━━ Exercise data

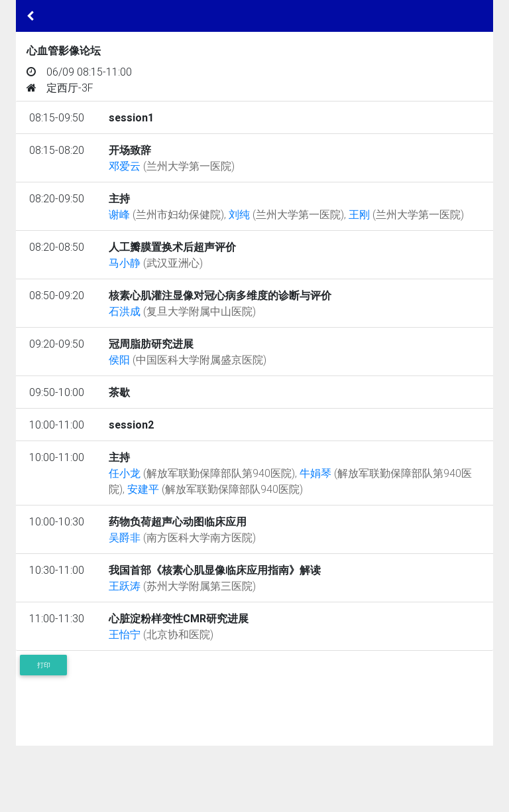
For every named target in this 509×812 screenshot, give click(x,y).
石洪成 (182, 311)
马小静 (156, 263)
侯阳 (188, 360)
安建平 (215, 489)
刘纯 (286, 214)
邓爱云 (172, 166)
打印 (44, 665)
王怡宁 (161, 634)
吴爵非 (182, 537)
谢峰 (166, 214)
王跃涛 (182, 586)
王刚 (406, 214)
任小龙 (201, 473)
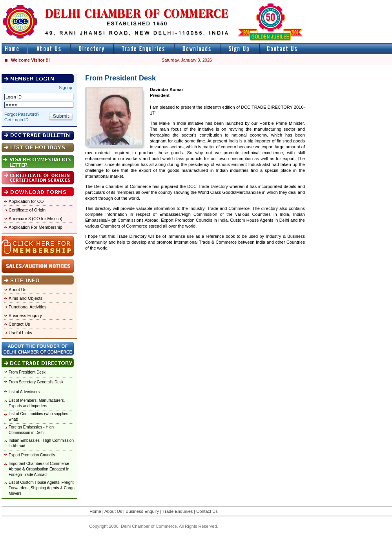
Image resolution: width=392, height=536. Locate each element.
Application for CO (26, 201)
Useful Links (20, 333)
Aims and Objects (26, 298)
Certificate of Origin (27, 210)
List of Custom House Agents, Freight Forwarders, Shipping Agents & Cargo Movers (42, 488)
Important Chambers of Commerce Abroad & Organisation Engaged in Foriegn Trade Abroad (39, 469)
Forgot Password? (22, 114)
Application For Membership (35, 227)
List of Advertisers (24, 392)
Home (95, 511)
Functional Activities (27, 307)
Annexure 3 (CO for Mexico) (35, 219)
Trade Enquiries (177, 511)
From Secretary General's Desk (36, 382)
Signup (66, 88)
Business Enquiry (25, 315)
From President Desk (27, 372)
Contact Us (19, 324)
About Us (17, 290)
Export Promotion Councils (32, 455)
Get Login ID (16, 120)
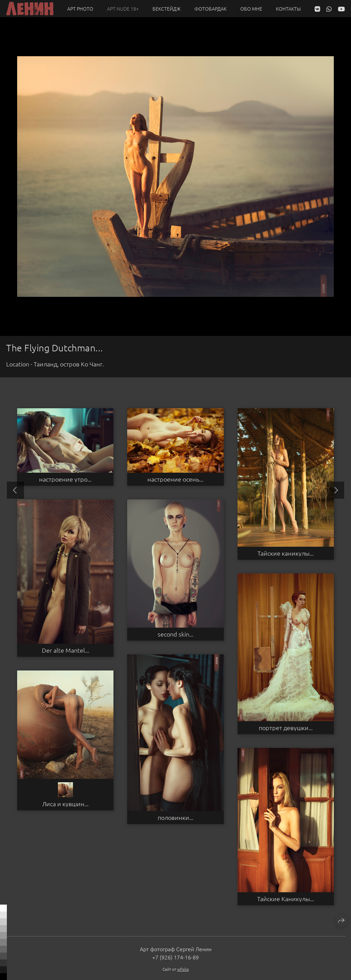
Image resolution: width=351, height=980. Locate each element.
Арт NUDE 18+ (123, 9)
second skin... (175, 634)
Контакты (288, 9)
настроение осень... (175, 479)
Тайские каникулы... (286, 553)
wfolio (183, 969)
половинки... (175, 818)
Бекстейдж (167, 9)
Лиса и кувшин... (65, 804)
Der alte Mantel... (65, 650)
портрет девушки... (286, 728)
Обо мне (251, 9)
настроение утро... (65, 479)
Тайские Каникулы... (286, 899)
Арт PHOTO (80, 9)
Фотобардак (210, 9)
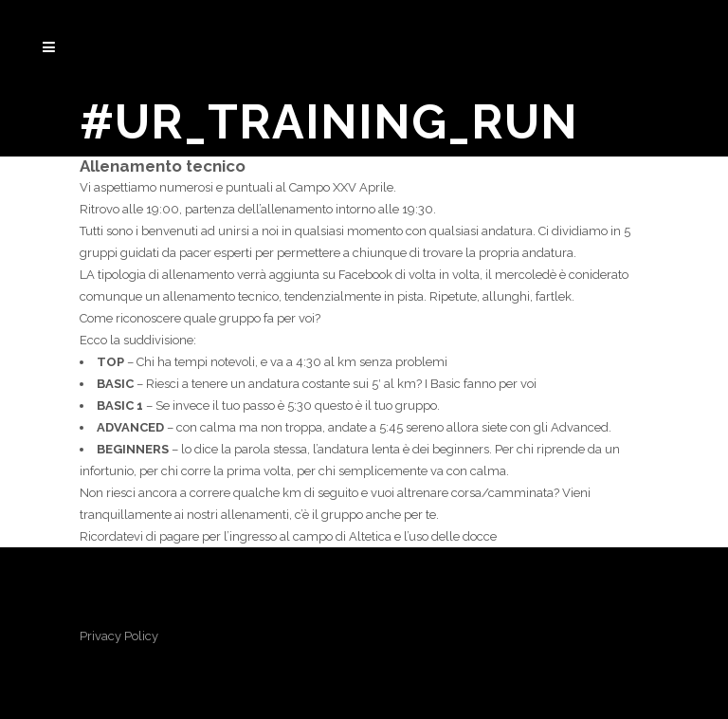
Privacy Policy (118, 636)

━━━━

What the task asks =
Copy out every line in the rows above that contains the word "Locate".

Expected answer =
Image resolution: width=392, height=536. Locate each element.
Image resolution: width=351, height=980. Locate each element.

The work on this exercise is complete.